Re: 回复: An implementation of multi-key sort

From: Tomas Vondra <tomas(dot)vondra(at)enterprisedb(dot)com>
To: Yao Wang <yao-yw(dot)wang(at)broadcom(dot)com>, John Naylor <johncnaylorls(at)gmail(dot)com>
Cc: Wang Yao <yaowangm(at)outlook(dot)com>, Heikki Linnakangas <hlinnaka(at)iki(dot)fi>, PostgreSQL Hackers <pgsql-hackers(at)postgresql(dot)org>, Hongxu Ma <hongxu(dot)ma(at)broadcom(dot)com>
Subject: Re: 回复: An implementation of multi-key sort
Date: 2024-07-08 14:40:30
Message-ID: aefdfd09-df1b-4613-9157-fdd7ca38c734@enterprisedb.com
Views: Raw Message | Whole Thread | Download mbox | Resend email
Thread:
Lists: pgsql-hackers

Hello,

Thanks for posting a new version of the patch, and for reporting a bunch
of issues in the bash scripts I used for testing. I decided to repeat
those fixed tests on both the old and new version of the patches, and I
finally have the results from three machines (the i5/xeon I usually use,
and also rpi5 for fun).

The complete scripts, raw results (CSV), and various reports (ODS and
PDF) are available in my github:

https://github.com/tvondra/mksort-tests

I'm not going to attach all of it to this message, because the raw CSV
results alone are ~3MB for each of the three machines.

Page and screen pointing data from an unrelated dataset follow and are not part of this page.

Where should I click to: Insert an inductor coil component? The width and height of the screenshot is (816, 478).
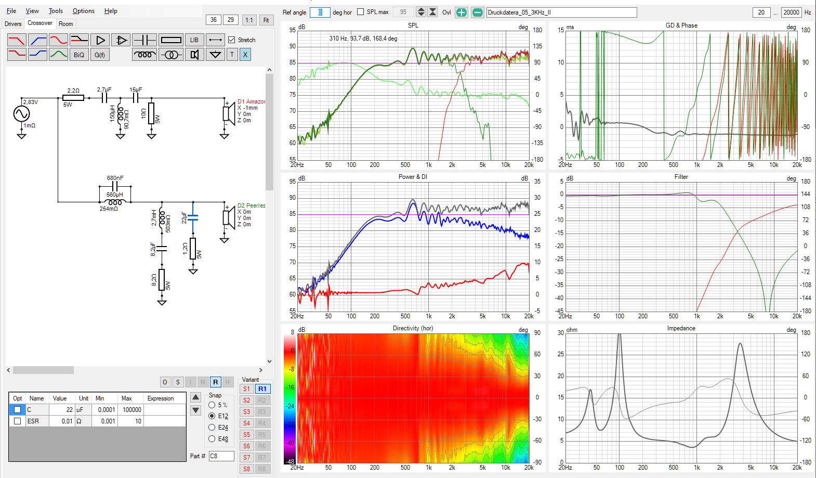point(144,55)
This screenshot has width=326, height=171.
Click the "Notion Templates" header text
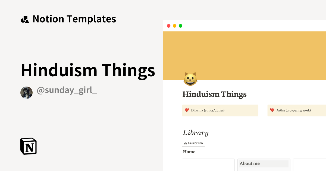point(74,19)
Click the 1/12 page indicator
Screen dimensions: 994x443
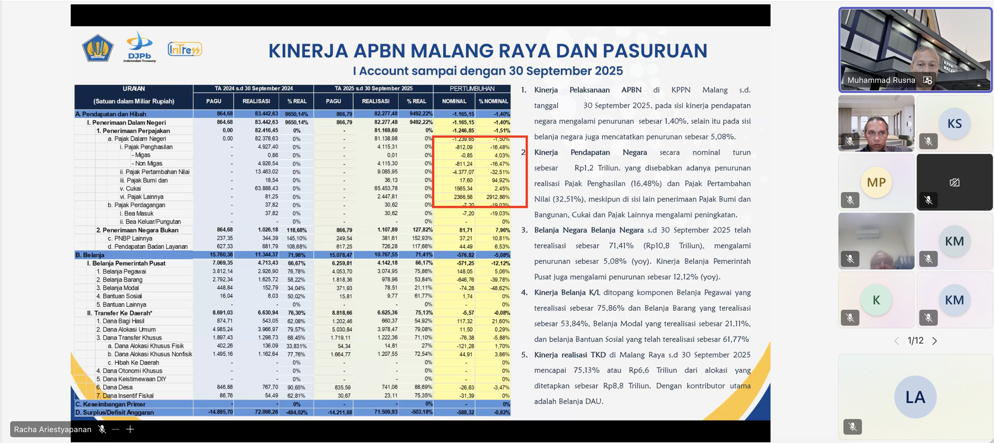[x=915, y=341]
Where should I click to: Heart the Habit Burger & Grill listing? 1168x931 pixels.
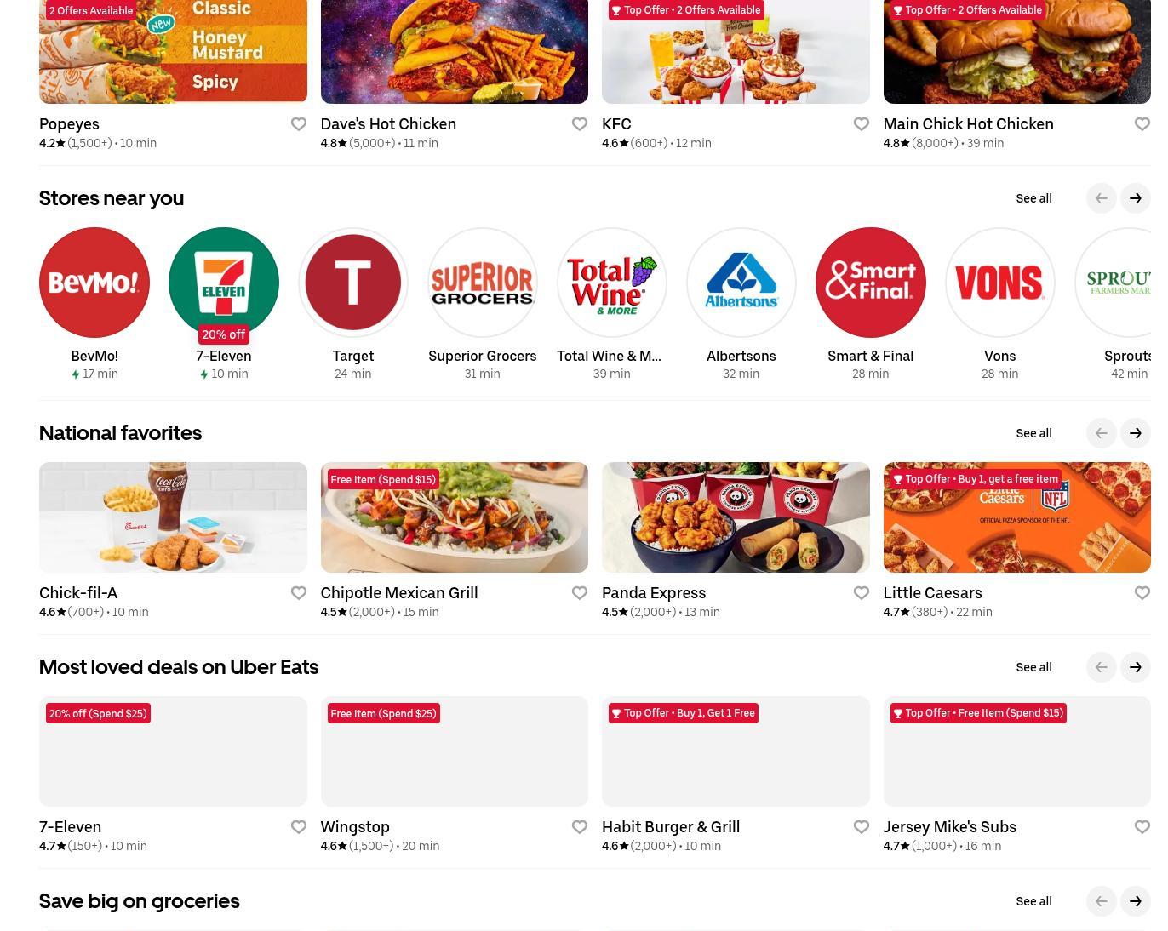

You can do your own analysis on the raw CSV results, of course - see the
'csv' directory, there are data for the clean branch and the two patch
versions.

But I've also prepared PDF reports comparing how the patches work on
each of the machines - see the 'pdf' directory. There are two types of
reports, depending on what's compared to what.

The general report structure is the same - columns with results for
different combinations of parameters, followed by comparison of the
results and a heatmap (red - bad/regression, green - good/speedup).

The "patch comparison" reports compare v5/v4, so it's essentially

(timing with v5) / (timing with v4)

with the mksort enabled or disabled. And the charts are pretty green,
which means v5 is much faster than v4 - so seems like a step in the
right direction.

The "patch impact" reports compare v4/master and v5/master, i.e. this is
what the users would see after an upgrade. Attached is an small example
from the i5 machine, but the other machines behave in almost exactly the
same way (including the tiny rpi5).

For v4, the results were not great - almost everything regressed (red
color), except for the "text" data type (green).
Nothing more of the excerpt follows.